**EXERCISE INSTRUCTIONS:** Begin at the first line of the records below and, please, give each line again exactly until the line with "Полезные советы: как" is included.

**DATA RECORDS:**
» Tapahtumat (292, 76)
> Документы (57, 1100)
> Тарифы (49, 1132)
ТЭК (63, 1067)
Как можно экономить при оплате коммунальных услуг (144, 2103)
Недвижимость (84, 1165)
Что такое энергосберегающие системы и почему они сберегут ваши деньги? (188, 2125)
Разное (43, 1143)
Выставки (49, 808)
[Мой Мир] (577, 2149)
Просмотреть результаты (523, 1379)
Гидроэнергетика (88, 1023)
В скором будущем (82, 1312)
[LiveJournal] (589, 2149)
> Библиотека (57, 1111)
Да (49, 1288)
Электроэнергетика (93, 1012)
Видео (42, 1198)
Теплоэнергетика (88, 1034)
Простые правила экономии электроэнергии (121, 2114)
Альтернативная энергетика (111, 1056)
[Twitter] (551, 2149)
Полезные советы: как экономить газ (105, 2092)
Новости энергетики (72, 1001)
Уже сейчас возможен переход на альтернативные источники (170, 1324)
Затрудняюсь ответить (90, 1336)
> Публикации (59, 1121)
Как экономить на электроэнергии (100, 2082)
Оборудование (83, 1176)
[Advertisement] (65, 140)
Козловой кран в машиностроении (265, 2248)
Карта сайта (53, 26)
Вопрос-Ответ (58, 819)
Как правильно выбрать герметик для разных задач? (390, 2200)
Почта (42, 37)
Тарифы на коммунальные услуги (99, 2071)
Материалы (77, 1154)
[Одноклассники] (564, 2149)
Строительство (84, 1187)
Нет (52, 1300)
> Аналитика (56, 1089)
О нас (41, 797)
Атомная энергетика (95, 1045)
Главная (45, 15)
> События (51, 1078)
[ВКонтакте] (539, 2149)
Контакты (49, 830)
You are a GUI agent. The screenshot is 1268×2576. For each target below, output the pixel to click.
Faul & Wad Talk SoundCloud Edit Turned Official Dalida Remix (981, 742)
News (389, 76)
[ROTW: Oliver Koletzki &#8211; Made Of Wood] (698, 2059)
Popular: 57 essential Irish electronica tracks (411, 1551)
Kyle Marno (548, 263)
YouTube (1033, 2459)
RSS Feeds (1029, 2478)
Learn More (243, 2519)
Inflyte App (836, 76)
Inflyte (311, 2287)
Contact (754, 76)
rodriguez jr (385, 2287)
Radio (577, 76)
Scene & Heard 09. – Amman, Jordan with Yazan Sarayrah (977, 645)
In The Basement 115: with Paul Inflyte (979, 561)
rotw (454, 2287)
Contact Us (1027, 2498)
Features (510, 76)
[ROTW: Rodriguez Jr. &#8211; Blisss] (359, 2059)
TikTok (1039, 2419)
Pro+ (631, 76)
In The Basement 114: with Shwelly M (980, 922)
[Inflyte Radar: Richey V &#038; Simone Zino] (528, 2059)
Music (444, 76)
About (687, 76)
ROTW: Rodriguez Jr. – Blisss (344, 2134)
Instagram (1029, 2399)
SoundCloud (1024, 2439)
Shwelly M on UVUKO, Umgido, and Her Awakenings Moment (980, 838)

**SOLUTION FOR THIS EXERCISE:**
» Tapahtumat (292, 76)
> Документы (57, 1100)
> Тарифы (49, 1132)
ТЭК (63, 1067)
Как можно экономить при оплате коммунальных услуг (144, 2103)
Недвижимость (84, 1165)
Что такое энергосберегающие системы и почему они сберегут ваши деньги? (188, 2125)
Разное (43, 1143)
Выставки (49, 808)
[Мой Мир] (577, 2149)
Просмотреть результаты (523, 1379)
Гидроэнергетика (88, 1023)
В скором будущем (82, 1312)
[LiveJournal] (589, 2149)
> Библиотека (57, 1111)
Да (49, 1288)
Электроэнергетика (93, 1012)
Видео (42, 1198)
Теплоэнергетика (88, 1034)
Простые правила экономии электроэнергии (121, 2114)
Альтернативная энергетика (111, 1056)
[Twitter] (551, 2149)
Полезные советы: как экономить газ (105, 2092)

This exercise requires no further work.